Nós mesmos e o mundo podem ser vistos em duas direções: como um com o Uno ou como um dos múltiplos. Essa "dupla abertura" é uma unidade, mas também uma autocontradição. As contradições são preservadas em sua diferenciação, e ainda assim permanece uma unidade subjacente. Essa é a lógica dialética de soku hi de Nishida: a aceitação simultânea de "é" e "não é" como pertencentes à mesma coisa. Em representação simbólica: A é A; A não é A; portanto, A é A. Vejo as montanhas; vejo que elas não são montanhas; portanto, vejo as montanhas de novo. As montanhas não são apenas montanhas particulares, pois também são uma com o Uno: o todo sem forma é onde repousam as formas particulares. Esse é o pano de fundo da lógica do basho, do nada como a ausência de forma da qual todas as coisas formadas surgem: o vidente iluminado vê ambos os aspectos de uma vez, uma espécie de visão estereoscópica. Na formulação de Nishida: "A correspondência entre o mundo e o eu, ou seja, entre o todo e o um na lógica do basho, está ligada à autoidentidade da contradição porque, se continuarmos dizendo ’O Um se torna muitos, e os muitos se tornam Um’, eles estarão para sempre opostos um ao outro… O Absoluto é o que abraça essas duas direções opostas como a Autoidentidade da contradição." A oposição permanece, mas ao mesmo tempo o Uno abraça os múltiplos como o lugar sem forma (basho) do qual eles surgem. As formas, portanto, são autoexpressões do sem forma. Os múltiplos estão contidos na ausência de forma do nada, o Uno, enquanto ainda mantêm seu status e natureza como distintamente o que são.

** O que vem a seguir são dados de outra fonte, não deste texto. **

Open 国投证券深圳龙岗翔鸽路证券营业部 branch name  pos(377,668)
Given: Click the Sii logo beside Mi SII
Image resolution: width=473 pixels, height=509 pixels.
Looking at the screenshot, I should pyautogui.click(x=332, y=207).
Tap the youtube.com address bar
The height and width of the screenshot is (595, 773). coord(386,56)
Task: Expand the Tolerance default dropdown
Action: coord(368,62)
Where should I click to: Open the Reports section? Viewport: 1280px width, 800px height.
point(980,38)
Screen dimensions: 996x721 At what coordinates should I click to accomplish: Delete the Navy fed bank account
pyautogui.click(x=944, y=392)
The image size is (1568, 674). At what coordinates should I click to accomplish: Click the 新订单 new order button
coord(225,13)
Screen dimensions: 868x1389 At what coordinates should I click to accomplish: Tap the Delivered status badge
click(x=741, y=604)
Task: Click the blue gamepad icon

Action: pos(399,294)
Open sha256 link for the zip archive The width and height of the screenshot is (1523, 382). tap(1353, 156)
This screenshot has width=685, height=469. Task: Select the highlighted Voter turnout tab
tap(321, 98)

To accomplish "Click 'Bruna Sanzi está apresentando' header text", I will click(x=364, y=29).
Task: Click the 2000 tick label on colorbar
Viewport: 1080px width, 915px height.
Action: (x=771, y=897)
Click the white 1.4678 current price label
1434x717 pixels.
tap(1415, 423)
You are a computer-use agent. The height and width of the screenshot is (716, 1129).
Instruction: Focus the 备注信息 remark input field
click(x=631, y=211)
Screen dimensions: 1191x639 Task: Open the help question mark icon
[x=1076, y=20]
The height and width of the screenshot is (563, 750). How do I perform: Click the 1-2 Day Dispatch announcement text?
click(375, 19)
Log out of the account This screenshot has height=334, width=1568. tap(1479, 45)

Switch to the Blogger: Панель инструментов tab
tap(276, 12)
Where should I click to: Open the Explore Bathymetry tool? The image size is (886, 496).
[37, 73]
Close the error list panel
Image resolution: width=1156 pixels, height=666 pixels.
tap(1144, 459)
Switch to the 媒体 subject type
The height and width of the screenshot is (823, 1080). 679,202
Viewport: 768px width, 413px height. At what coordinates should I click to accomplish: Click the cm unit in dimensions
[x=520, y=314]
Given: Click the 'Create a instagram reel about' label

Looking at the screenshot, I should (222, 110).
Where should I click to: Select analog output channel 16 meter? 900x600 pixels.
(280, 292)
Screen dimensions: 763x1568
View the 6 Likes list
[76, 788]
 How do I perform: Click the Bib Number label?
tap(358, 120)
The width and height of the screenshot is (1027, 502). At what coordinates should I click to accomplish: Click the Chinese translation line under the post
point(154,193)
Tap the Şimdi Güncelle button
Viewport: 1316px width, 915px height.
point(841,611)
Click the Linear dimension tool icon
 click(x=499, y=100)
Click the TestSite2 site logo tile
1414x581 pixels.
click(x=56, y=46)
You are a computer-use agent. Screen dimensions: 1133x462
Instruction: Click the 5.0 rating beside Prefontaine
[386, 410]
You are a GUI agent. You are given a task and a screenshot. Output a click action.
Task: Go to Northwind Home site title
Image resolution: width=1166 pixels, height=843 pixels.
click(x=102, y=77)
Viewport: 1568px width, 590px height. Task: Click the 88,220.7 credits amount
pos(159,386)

Nishida rejeita a supremacia de uma lógica do "ou/ou", onde a experiência deve ser um ou outro de dois opostos, e propõe uma lógica do "e/e". Para capturar mais plenamente o que experienciamos, devemos falar a linguagem dos opostos: vivemos e, ao mesmo tempo, estamos morrendo; ou ainda, tudo é o que é e ainda assim é revestido de nada; uma coisa é distintamente o que é e ainda assim é (parte do) Uno. O nada de qualquer coisa é infinitamente rico em propriedades, pois é a abundância pura e experiencial da qual as coisas particulares são abstraídas. As abstrações são recortes reduzidos da riqueza original. Qualquer afirmação captura apenas um ou alguns aspectos da totalidade infinitamente rica da qual é abstraída. O que se segue disso é que é preciso ser um observador flexível que perceba que todas as visões são parciais e que o observador é como um artista que vê a mesma paisagem de novo a cada vez, agora enfatizando estas qualidades e, em outro momento, qualidades bastante diferentes. Muitas pinturas diferentes são possíveis a partir de um único ponto de vista. Cézanne retornou repetidamente ao Monte Sainte-Victoire, perto de Aix-en-Provence, pintando mais de sessenta versões daquela maravilhosa montanha rochosa. É preciso olhar de novo e de novo, "sem preconceitos", sem expectativa de que haja uma pintura definitiva a ser feita. A forma poética do haiku captura essa verdade tão bem, pois nunca pretende apresentar o todo, mas destaca facetas importantes de uma coisa ou cena.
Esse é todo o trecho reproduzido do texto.